# 抜粋
>>>

翼断面の後端を切り落としたエアロチューブシェイプを的確に採用。丸形チューブと同等またはそれ以上の剛性を維持しながら、最大30%の空気抵抗を削減した。
低い位置で接続する特徴的なシートステーは、シートチューブのしなりを促し、シートバインダー内蔵により変形しやすくなったシートポストとの組み合わせにより、乗り心地と路面追従性が向上している。
クランクやハンドルなどのパーツを早くから自身で手掛けてきたキャノンデールらしく、フレームの設計思想と統一された完成車トータルでのまとまりの良さは今作でも健在だ。ロゴの主張を抑えたシンプルなグラフィックも、キャノンデール独自の世界観を作っている。
プロ選手も使うハイモッド版と、コストパフォーマンスに優れたノーマルモッド版が同じルックスで展開され、ハイエンドと同等の基本性能を低い価格帯まで幅広く届ける。

<<<

# 課題 A
「Task: Pick the number」を含む行から「Action: [287, 323]」を含む行までの記録を、一字も変えずに出力してください。

# 記録
>>>

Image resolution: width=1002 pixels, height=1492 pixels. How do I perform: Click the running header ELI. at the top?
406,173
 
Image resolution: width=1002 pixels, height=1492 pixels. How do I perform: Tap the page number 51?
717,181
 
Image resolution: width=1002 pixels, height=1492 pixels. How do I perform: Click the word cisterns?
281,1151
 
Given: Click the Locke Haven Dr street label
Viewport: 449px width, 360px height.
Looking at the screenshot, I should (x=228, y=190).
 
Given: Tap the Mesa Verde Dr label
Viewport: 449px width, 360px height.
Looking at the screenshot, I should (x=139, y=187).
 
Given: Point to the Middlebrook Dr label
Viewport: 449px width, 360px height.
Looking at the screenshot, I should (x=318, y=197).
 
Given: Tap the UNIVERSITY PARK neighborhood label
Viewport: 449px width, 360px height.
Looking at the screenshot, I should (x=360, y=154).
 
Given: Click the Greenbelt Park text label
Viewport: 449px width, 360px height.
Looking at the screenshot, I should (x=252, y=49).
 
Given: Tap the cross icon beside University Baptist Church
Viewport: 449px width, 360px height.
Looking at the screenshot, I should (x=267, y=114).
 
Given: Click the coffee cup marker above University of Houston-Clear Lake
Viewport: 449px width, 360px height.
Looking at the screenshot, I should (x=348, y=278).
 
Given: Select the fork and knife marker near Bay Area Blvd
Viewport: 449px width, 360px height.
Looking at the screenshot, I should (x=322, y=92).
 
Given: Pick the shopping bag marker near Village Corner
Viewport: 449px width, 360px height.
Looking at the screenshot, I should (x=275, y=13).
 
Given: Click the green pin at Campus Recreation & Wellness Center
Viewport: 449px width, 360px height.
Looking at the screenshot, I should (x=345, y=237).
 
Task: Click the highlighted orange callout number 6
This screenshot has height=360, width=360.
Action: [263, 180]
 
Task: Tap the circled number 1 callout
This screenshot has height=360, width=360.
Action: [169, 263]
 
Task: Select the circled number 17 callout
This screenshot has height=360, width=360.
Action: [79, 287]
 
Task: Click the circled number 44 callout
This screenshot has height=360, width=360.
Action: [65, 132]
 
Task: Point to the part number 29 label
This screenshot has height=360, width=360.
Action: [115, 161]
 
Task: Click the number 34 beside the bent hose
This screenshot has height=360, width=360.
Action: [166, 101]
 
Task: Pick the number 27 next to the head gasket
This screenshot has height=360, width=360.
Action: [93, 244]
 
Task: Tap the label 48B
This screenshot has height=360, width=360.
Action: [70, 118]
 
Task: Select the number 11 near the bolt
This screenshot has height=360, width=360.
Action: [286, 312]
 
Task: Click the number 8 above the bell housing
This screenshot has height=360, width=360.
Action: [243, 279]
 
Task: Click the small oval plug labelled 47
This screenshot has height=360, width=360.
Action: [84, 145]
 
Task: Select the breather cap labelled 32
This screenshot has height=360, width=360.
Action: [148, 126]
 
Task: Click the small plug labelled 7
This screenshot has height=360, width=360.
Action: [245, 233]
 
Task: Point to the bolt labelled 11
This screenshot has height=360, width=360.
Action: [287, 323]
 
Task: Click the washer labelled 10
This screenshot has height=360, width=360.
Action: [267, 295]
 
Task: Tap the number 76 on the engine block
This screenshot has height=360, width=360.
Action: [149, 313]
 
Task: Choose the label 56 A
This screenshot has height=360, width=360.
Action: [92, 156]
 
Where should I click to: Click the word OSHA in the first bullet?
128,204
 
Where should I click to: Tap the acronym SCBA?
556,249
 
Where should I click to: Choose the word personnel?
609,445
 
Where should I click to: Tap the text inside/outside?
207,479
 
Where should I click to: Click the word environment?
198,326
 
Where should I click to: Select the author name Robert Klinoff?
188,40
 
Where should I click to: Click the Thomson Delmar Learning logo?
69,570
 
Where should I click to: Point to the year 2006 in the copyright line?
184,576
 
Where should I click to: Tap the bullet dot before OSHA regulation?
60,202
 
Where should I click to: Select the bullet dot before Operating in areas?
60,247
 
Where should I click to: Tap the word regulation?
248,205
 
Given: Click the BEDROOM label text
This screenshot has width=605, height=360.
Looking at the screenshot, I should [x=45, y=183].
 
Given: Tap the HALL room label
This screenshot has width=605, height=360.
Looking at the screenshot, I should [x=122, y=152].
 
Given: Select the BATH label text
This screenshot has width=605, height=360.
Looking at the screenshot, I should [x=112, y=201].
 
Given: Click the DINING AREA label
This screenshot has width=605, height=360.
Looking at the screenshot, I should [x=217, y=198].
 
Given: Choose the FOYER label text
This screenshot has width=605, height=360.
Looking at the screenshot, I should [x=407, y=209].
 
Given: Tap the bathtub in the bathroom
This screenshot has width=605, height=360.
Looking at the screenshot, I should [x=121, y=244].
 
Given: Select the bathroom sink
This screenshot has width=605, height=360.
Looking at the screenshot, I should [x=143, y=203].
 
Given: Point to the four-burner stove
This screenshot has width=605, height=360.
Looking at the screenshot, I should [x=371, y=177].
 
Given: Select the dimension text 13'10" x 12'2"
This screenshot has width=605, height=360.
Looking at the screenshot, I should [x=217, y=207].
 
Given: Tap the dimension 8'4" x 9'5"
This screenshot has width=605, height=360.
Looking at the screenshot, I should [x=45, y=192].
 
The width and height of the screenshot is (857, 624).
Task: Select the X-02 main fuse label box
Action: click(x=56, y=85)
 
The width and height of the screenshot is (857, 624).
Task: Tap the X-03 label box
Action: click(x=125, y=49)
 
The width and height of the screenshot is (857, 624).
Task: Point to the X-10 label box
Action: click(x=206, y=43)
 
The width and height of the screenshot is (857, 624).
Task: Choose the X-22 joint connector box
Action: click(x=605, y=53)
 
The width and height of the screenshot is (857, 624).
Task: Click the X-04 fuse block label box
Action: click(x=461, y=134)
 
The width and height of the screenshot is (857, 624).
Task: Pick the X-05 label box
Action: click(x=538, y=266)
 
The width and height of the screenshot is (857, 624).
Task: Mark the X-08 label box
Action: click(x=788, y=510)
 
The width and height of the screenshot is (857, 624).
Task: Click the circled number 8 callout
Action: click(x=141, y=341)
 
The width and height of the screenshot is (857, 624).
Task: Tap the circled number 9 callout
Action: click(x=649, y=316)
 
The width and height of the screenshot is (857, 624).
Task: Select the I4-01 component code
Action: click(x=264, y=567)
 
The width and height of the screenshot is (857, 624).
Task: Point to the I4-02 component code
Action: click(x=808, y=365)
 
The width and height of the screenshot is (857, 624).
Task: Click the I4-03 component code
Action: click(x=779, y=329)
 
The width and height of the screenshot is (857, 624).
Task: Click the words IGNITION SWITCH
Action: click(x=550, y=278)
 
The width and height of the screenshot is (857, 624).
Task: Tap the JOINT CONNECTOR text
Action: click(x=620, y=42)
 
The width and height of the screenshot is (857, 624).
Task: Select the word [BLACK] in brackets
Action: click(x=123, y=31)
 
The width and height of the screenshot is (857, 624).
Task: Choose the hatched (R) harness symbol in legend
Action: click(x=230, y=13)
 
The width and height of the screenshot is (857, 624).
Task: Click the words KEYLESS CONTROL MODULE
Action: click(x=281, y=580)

<<<

# 課題 B
抜粋の「翼断面の後端を切り落としたエ」から「ル独自の世界観を作っている。」までをもう一度示してください。その際、「キャノンデール」という名前を「Cannondale」に改めてください。

# 正解 A
Task: Pick the number 27 next to the head gasket
This screenshot has height=360, width=360.
Action: [93, 244]
 
Task: Tap the label 48B
This screenshot has height=360, width=360.
Action: [70, 118]
 
Task: Select the number 11 near the bolt
This screenshot has height=360, width=360.
Action: [286, 312]
 
Task: Click the number 8 above the bell housing
This screenshot has height=360, width=360.
Action: [243, 279]
 
Task: Click the small oval plug labelled 47
This screenshot has height=360, width=360.
Action: [84, 145]
 
Task: Select the breather cap labelled 32
This screenshot has height=360, width=360.
Action: [148, 126]
 
Task: Click the small plug labelled 7
This screenshot has height=360, width=360.
Action: [245, 233]
 
Task: Point to the bolt labelled 11
This screenshot has height=360, width=360.
Action: [287, 323]

# 正解 B
翼断面の後端を切り落としたエアロチューブシェイプを的確に採用。丸形チューブと同等またはそれ以上の剛性を維持しながら、最大30%の空気抵抗を削減した。
低い位置で接続する特徴的なシートステーは、シートチューブのしなりを促し、シートバインダー内蔵により変形しやすくなったシートポストとの組み合わせにより、乗り心地と路面追従性が向上している。
クランクやハンドルなどのパーツを早くから自身で手掛けてきたCannondaleらしく、フレームの設計思想と統一された完成車トータルでのまとまりの良さは今作でも健在だ。ロゴの主張を抑えたシンプルなグラフィックも、Cannondale独自の世界観を作っている。